Finance Minister to testify at KPK for bribery suspect Nurhayati
Ina Parlina, The Jakarta Post, Jakarta | National | Wed, May 09 2012, 9:18 AM
Finance Minister Agus Martowardojo will testify as a witness for suspect Wa Ode Nurhayati in a bribery case surrounding the deliberation of the 2011 Regional Infrastructure Adjustment Fund (DPID).
Agus will stand as a witness at the request of Nurhayati, who asked the Corruption Eradication Commission (KPK) to summon the minister.
Nurhayati, who claimed she had no authority to fix the budget deliberation for her benefit, said that Agus had knowledge of the DPID budget deliberation. She said she hoped Agus’ testimony would lessen her alleged role in the crime.
Nurhayati, a National Mandate Party (PAN) politician, was a member of the House budget committee at the time of the bribery.
The KPK named her a suspect in December last year for allegedly accepting Rp 6 billion in kickbacks from businessman Fahd A. Rafiq — also a suspect — to facilitate the DPID disbursement in three areas in Aceh.
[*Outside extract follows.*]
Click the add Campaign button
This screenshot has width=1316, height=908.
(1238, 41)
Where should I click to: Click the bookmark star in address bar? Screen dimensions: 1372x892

In April, the KPK also named her a suspect in money laundering.
KPK spokesman Johan Budi said he had yet to set a questioning schedule, but added that his office would send the subpoena to the finance minister on Wednesday.
However, the KPK cannot guarantee whether Agus’ statement will lessen Nurhayati’s alleged role in the case.
“The minister will be a witness to lessen her alleged crime. However, it is up to the minister to decide whether or not he is willing to give a mitigating testimony,” Johan said.
Previously, Nurhayati put the blame on four leaders of the House’s budget committee and the House deputy speaker Anis Matta for interfering in the budget deliberation process.
Nurhayati claimed those leaders fixed the criteria that was used to determine whether a region would be entitled to receive funds under the DPID program.
She said that Agus wrote to the committee, seeking clarification on the new criteria, after the committee concluded its deliberations on the fund worth Rp 7.7 trillion in October 2010.
Apparently, Agus realized that some regions that were supposed to be eligible to receive the funds had been crossed out.
Anis later wrote a letter to Agus, claiming that the House’s budget committee leaders had agreed with the new criteria so that Agus eventually gave his consent.
Agus told the media that he would come to the KPK to give his version of the story.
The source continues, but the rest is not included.